Clark has moved Lois and shielded her from the dynamite charge that went off when she opened the door to her hotel room. The manager offers her another place to stay, but he won't answer any questions about the problems between the Veteran Homesteaders Program and the local political figures. The next morning, the pair of reporters learn that Abner Sikes has gone on a sudden vacation. Learning that Sikes was taking Highway 319, Clark searches for him as Superman after making Lois promise to stay at the hotel. However, Lois may have to go back on her word. Jerry Barton, who was searching for Clark, asks her to come see something that is scheduled for today. He doesn't have time to explain, but it can answer questions about the mysterious events in Freeville.
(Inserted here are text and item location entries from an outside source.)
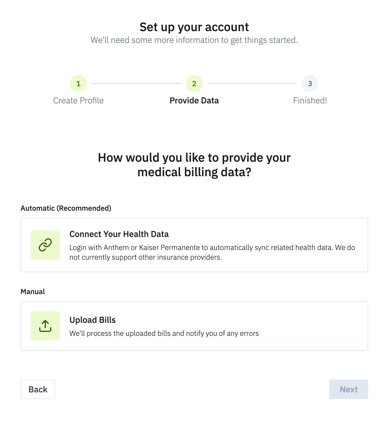This screenshot has height=422, width=391.
Task: Click the medical billing data question heading
Action: tap(194, 165)
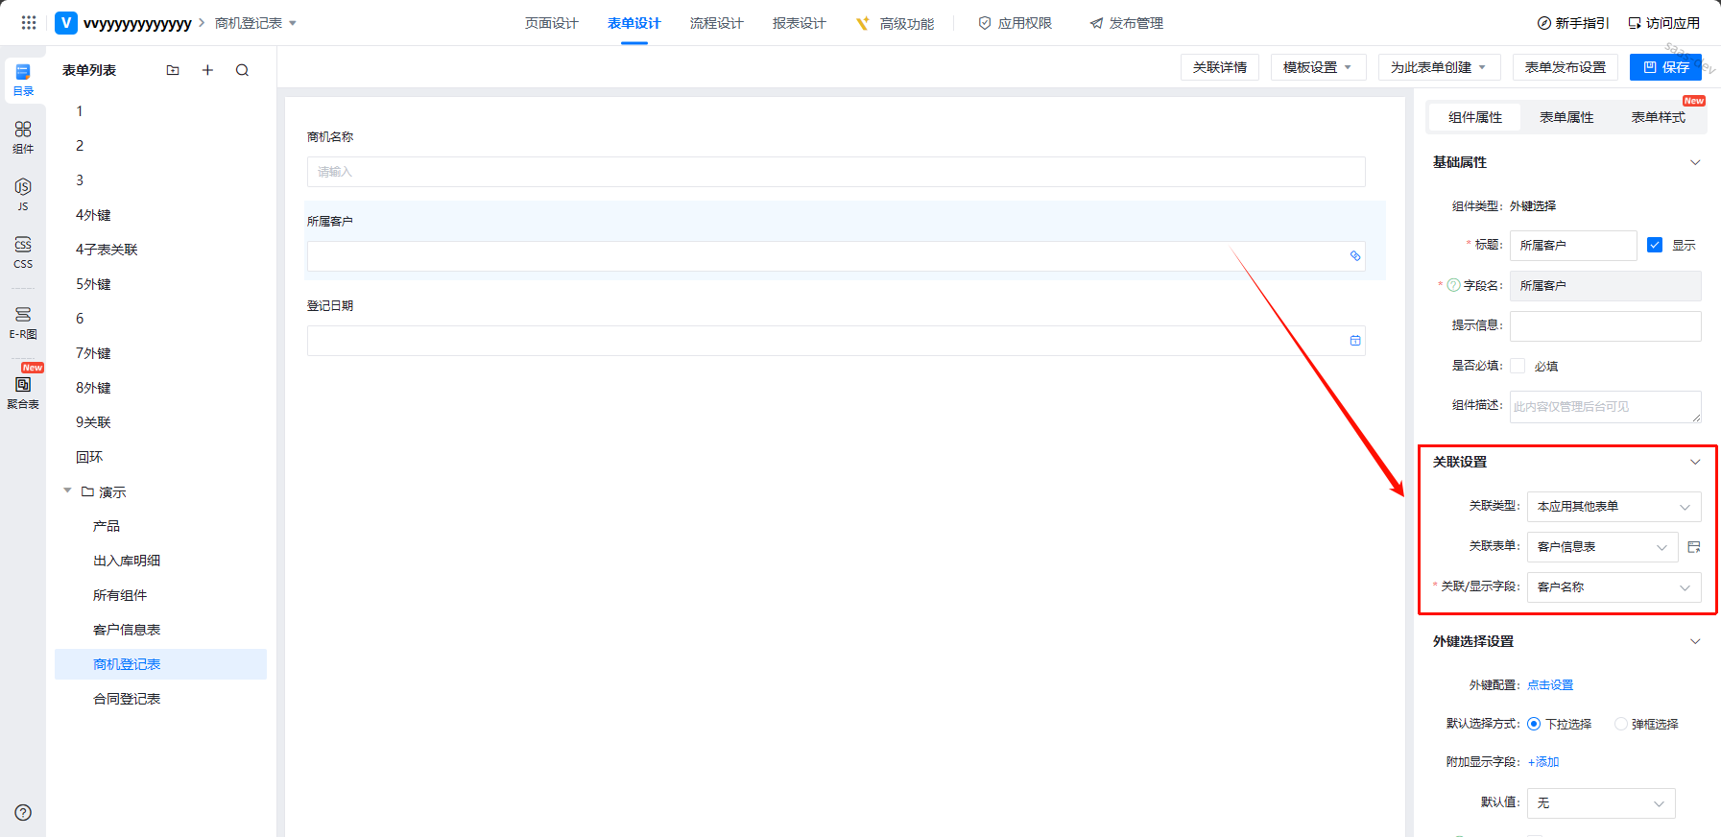Open the E-R图 diagram icon
This screenshot has width=1721, height=837.
click(x=23, y=322)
As Superman searches for Abner Sikes many miles away, Lois and Barton, thanks to a man named Phil Dyer, have found an area in the woods where a meeting will take place. Barton says it is connected with the ones controlling the local government and spreading hateful propaganda against the Veteran Homesteaders Program. Jerry and Lois edge closer to the secluded spot, but they may never see what happens when the gathering occurs at noon. A group of men is heading in their direction. Will Lois and Jerry be able to stay out of danger?
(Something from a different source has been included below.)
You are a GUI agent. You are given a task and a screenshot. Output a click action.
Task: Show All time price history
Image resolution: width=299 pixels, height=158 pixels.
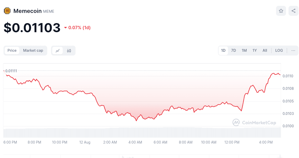coord(265,50)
The secret meeting happens to be a type of political rally to help Ed Clayton become senator during an upcoming special election. Clayton is speaking racist propaganda against anyone that has a different religion or skin color or ethnic background, and Fred Leonard is backing "Uncle Ed," as he's sometimes called. Suddenly, some of the men at the gathering spot Lois and Jerry. Now, the star reporter and veteran have been captured. Meanwhile, Superman has not found Abner Sikes and has returned to the hotel, where the manager tells Clark Kent that Lois went away with Jerry Barton. Despite having a hunch that Lois is in trouble, our hero has no idea of the danger in which Lois and Jerry find themselves.
As a worried Clark waits at the Freeville American Legion Post for Phil Dyer, Jerry and Lois to return, the latter two are being led to Ed Clayton, who after using a lot of double talk to hide his bigotry and greeting Lois and Jerry warmly, orders his guards to take them to Cider Creek. Jerry knows that they are not going in the direction of any water. However, he and Lois don't realize the truth. Fifty yards away from a rough, secluded part of the woods lies Cider Creek, a large bog of dangerous quicksand. Superman is unaware of Lois and Jerry's peril. Can they escape certain death?
Seeing the highway gives Jerry and Lois false hope as they fall into the thick pit of quicksand. Meanwhile, Clark is questioning Phil Dyer. Dyer tells him of taking Jerry and Lois to Ed Clayton's hate rally. Superman then rushes to the area and pulls the unconscious star reporter and war veteran out of the deadly muck. After a doctor looks them over, Lois and Jerry tell Clark that Uncle Ed said that he had prayed to Heaven for the drought to stop the foreigners that have taken the farmland in Freeville. Now, Clark, Lois and Jerry may have an even stranger mystery that is connected to the bigotry and drought in the small community.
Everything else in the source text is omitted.